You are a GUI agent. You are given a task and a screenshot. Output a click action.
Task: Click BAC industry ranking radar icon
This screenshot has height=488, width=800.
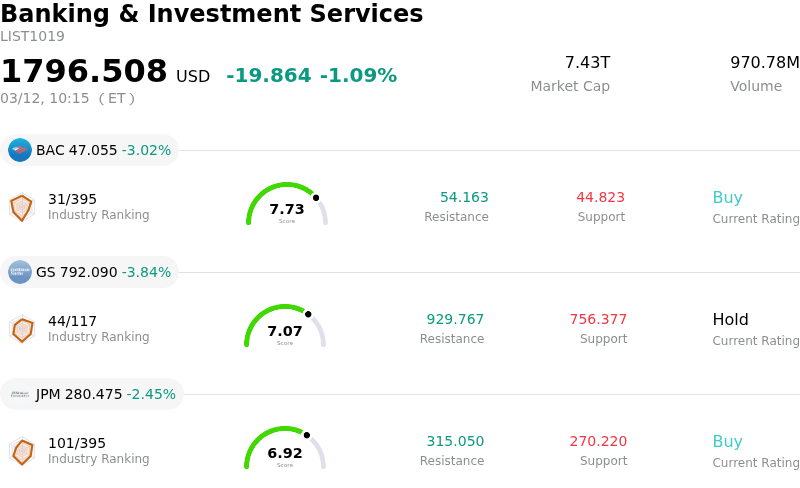coord(21,207)
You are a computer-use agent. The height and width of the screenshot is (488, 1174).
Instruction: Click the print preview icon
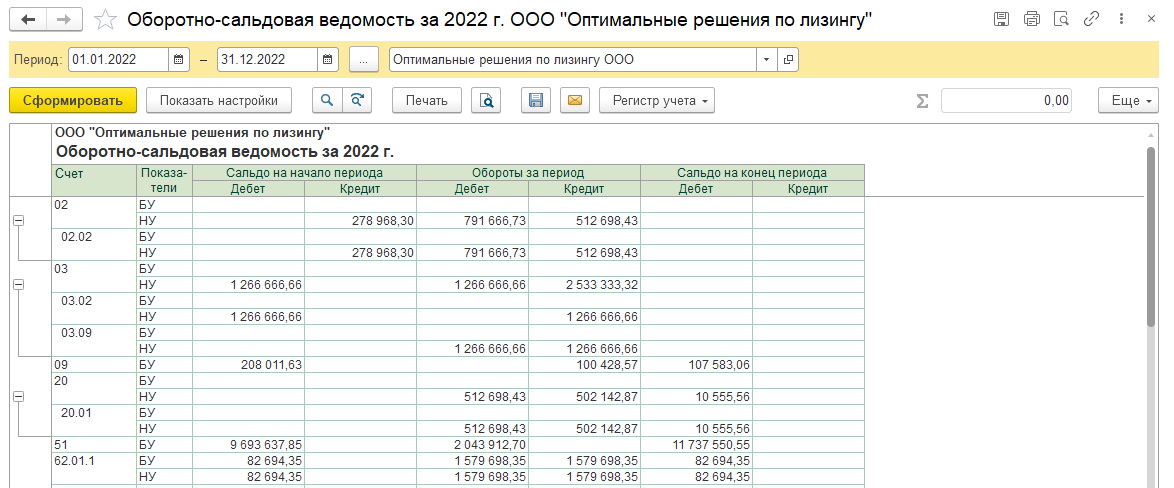[x=486, y=100]
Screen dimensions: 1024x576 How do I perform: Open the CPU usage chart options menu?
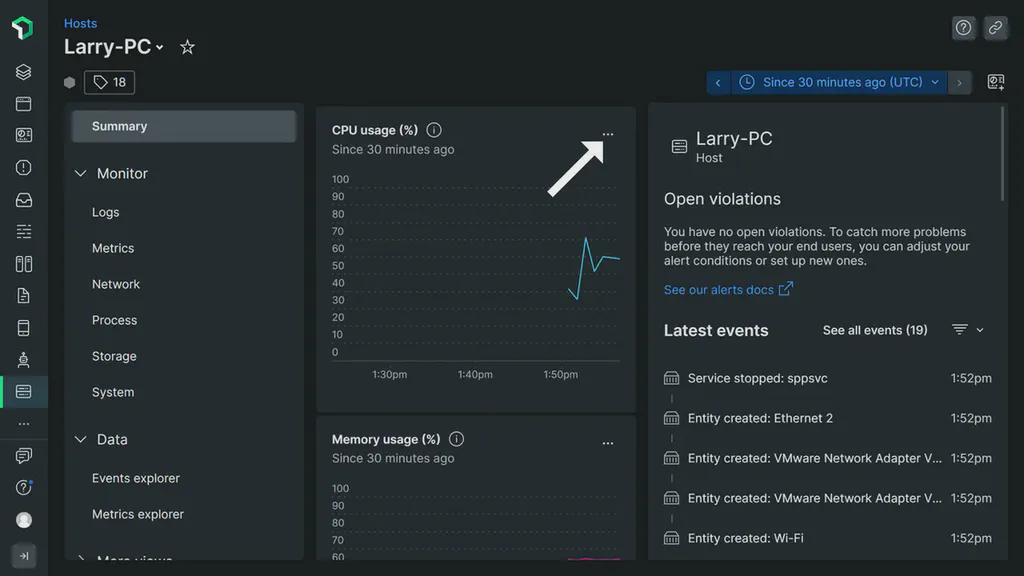608,133
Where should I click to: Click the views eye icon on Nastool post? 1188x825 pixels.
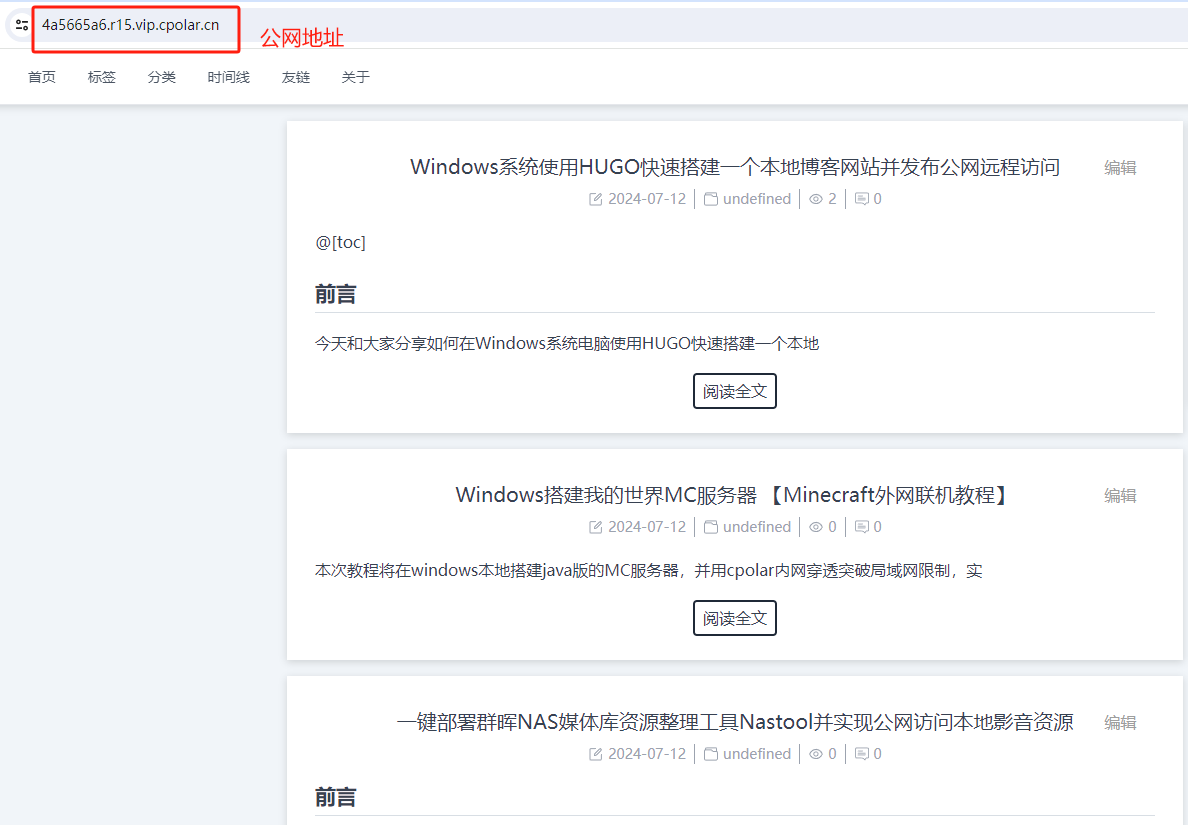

• _Exercise objective_
Reproduce all of the lines above verbatim, omitting the pictures.

• _Result of the task_
You are a GUI agent. You are given a task and a screenshot. Output a click action.
Task: Click BAC industry ranking radar icon
This screenshot has height=488, width=800.
coord(21,207)
You are a computer-use agent. The height and width of the screenshot is (488, 1174).
Instruction: Click the print preview icon
[x=486, y=100]
Screen dimensions: 1024x576 How do I perform: Open the CPU usage chart options menu?
608,133
Where should I click to: Click the views eye icon on Nastool post? 1188x825 pixels.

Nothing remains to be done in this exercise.